Sometimes it brings home these really tragic periods during which whole generations of our children, and sometimes into adulthood if they have not had measles or chicken pox as children, contract these diseases and to have these conditions as adults can be very difficult and sometimes fatal. The World Health Organization were very keen to recognise the IMVS, but reinforced to me the importance of us being really vigilant in this area and that it really is a very serious situation in parts of the world. We might episodically find out about it, but it is really a killer across the globe.

I agree with the member for Kaurna that it is important that those who are having children now consider this matter seriously and not only think carefully about the future of their children, their education and their own advancement but make sure that in the health space they seriously look at this question of immunisation. I am very pleased that my own children and their wives have made decisions to immunise their children.

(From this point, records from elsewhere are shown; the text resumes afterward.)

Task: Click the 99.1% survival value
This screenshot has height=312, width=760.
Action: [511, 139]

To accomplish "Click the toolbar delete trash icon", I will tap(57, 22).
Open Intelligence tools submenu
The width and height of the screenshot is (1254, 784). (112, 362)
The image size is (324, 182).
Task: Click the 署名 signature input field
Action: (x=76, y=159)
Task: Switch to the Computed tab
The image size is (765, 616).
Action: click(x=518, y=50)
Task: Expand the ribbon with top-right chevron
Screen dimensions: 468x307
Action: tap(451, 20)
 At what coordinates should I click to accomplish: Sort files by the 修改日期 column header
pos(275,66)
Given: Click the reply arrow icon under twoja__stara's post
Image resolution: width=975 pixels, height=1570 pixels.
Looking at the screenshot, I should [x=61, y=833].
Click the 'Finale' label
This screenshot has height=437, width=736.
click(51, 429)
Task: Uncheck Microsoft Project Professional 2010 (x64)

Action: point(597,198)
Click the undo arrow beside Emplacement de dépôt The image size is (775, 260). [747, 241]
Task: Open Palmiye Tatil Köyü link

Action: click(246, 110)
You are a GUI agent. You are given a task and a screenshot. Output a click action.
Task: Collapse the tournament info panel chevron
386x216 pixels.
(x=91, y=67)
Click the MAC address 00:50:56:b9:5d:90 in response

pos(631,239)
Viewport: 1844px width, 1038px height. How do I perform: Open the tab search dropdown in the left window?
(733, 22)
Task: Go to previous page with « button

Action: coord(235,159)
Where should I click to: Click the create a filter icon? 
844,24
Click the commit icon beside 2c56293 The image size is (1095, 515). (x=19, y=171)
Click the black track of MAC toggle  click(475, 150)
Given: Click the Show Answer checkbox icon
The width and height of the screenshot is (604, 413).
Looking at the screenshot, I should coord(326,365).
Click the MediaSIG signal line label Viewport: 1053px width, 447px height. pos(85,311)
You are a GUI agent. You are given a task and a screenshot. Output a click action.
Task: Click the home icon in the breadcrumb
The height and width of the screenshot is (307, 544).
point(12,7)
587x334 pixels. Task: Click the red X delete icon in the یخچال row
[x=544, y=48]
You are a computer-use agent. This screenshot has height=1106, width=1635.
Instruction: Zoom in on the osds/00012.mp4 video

I think I said to one daughter-in-law at one stage that this would probably be the one issue when I would have to suppress my otherwise genteel approach to relationships like that and have to have something to say about it if they made the decision that their children would not be immunised. Fortunately, I was spared that. So, in my usual mild way, I was quietly able to compliment them on making that decision and not express how I really felt about it. That was pleasing in itself.

Probably, sometime in May, I would have been lining up with my eldest granddaughter, Adelaide, to have all our immunisation shots for Africa. COVID-19 has put that trip on the backburner and hopefully we can do it next year. There are meningococcal and other conditions, which again we are largely isolated from, in the regions that we would be visiting. I had trips with my late husband to regions on the African continent, and we had to be really vigilant.

Sometimes, looking outside the comfort of our own little area like Adelaide, we realise how much the world relies on us doing the responsible thing, especially when we have access to vaccines and funding to be able to support that—a lot of this is publicly funded—and that we need to make sure we do everything we can to ensure that as many of our community as possible are immunised.

I also remember that minister Portolesi at the time raised this question about what she might do in relation to childcare centres and the obligation for children to either be immunised or not be able to have access to these facilities, and it was a bit of a challenge. Obviously, there was a concern about having something mandatory. Everyone gets a bit unnerved about that, but overwhelmingly the parents that I spoke to, who also had children at childcare centres at that time when my grandchildren were at childcare centres, were very clear about having immunisation. They did not want their children to be attending a centre where other children were not immunised. They did not want the risk of that, and they wanted that to be very clear.

Of course there are occasional exceptions to that, but the sentiment was very strong, and I think that it is one that we need to respect and, of course, keep ourselves up-to-date with to make sure that we understand how our parents of today are making decisions in relation to that for their children and to make sure that we give them every support possible, including through this legislation, to protect those children and to give them a future.

I thank the minister for bringing the matter to the parliament's attention, that is, the Minister for Health, and of course my colleague the Minister for Transport for ably presenting it to this house.